● REQUIREMENT 1
Rewrite the lines of the screenshot and document pointing records below as a numbered list, skipping blank lines and leaving out the pictures.

Cosmonaut Valery Polkayov looks out the Russian space station Mir's window during his record setting 438 day mission. (NASA)

Over the course of almost 12 years of permanent human presence aboard the station, scientists and researchers have gained valuable, and often surprising, data on the effects of weightlessness on bone density, muscle mass, strength, vision and other aspects of human physiology. This yearlong stay will allow for greater analysis of these effects and trends.

The extended expedition will also serve as a testbed for future exploration technologies, NASA says, though what those are is still to be revealed.

Also still to be announced are who the crew members will be, on what specific Soyuz flight they will launch and land, and how their stay will effect the schedules for the space station's other four six-month stay crew members. Since stepping down as NASA's chief astronaut in July, Peggy Whitson has been rumored as a potential candidate for the U.S. assignment.

The logistics involved in staging the yearlong mission are expected to open as many as two additional seats to fly to the orbiting complex, which Russia may sell to spaceflight participants, or so-called "space tourists."

Space Adventures, the U.S. company that has facilitated the flights for all seven individuals who self-funded visits to the space station between 2001 and 2009, has a press conference scheduled for Oct. 10 in Moscow to announce a "groundbreaking" spaceflight development with recording artist Sarah Brightman.

While this will be the first yearlong expedition aboard the International Space Station, the two crew members will not be the first space travelers to spend a year orbiting the Earth. In December 1988, cosmonauts Vladimir Titov and Musa Manarov became the first to log 365 consecutive days in space during their stay on the Russian Mir station.

Cosmonaut Valery Polyakov broke their record living on board the Mir from January 1994 until March 1995 for 438 days off the planet. Three years later, cosmonaut Sergei Avdeyev lived on Mir for 380 days, between August 1998 and August 1999.

● REQUIREMENT 2
Answer these questions using the article on the yearlong space station mission:
(a) Which cosmonauts first logged 365 consecutive days in space, and in what month and year?
(b) How many days did Sergei Avdeyev live on Mir?
(c) When and where is the Space Adventures press conference scheduled?

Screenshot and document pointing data
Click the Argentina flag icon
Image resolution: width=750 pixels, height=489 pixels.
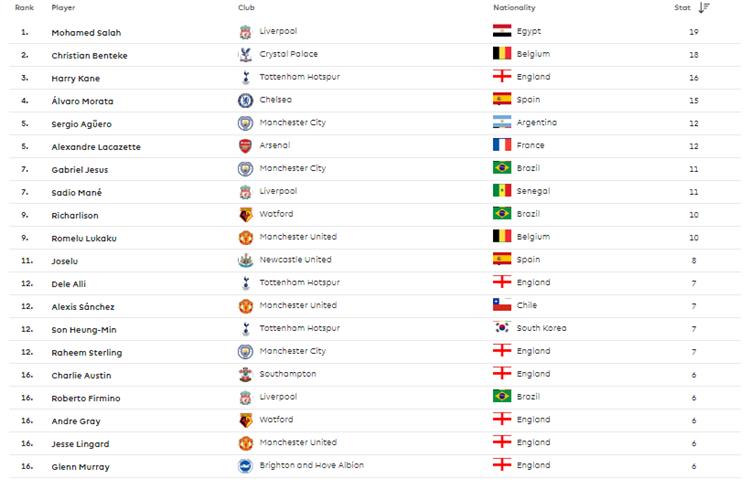point(503,123)
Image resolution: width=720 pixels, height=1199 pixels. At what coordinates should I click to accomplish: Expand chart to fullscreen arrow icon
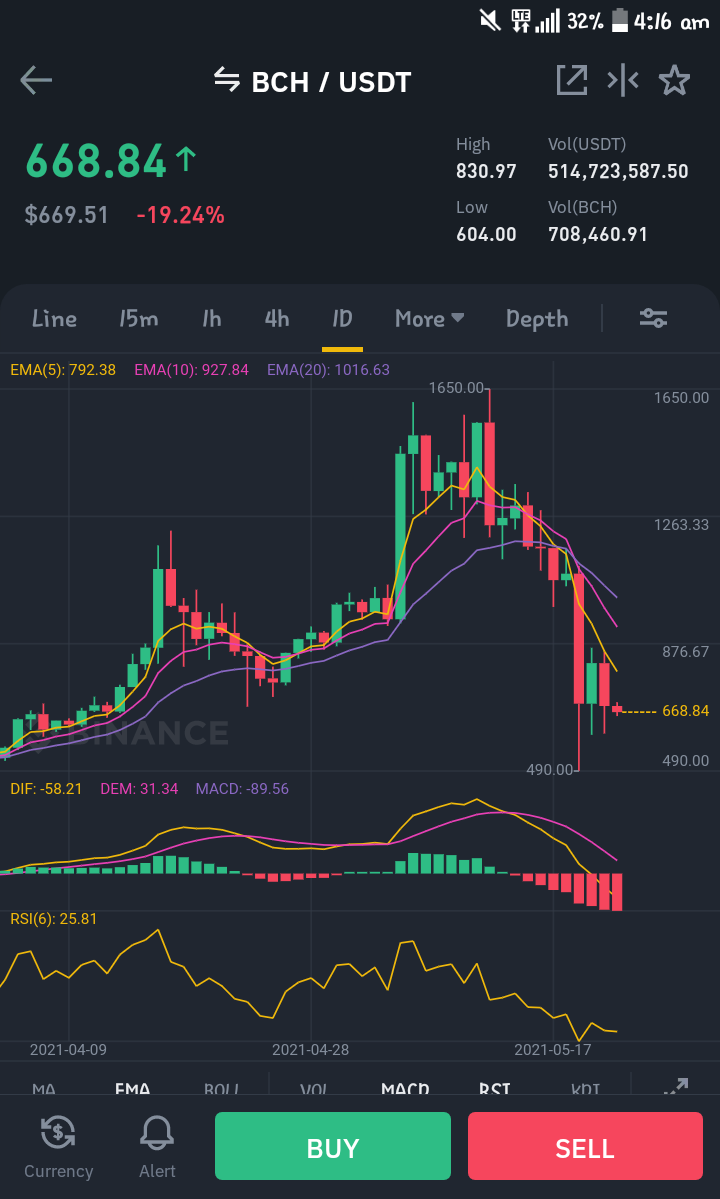click(x=676, y=1087)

● FINAL ANSWER 1
1. Click the Argentina flag icon
2. Image resolution: width=750 pixels, height=489 pixels.
3. point(503,123)
4. Image resolution: width=720 pixels, height=1199 pixels. At what coordinates should I click to accomplish: Expand chart to fullscreen arrow icon
5. click(x=676, y=1087)

● FINAL ANSWER 2
(a) Vladimir Titov and Musa Manarov, in December 1988.
(b) 380 days.
(c) Oct. 10, in Moscow.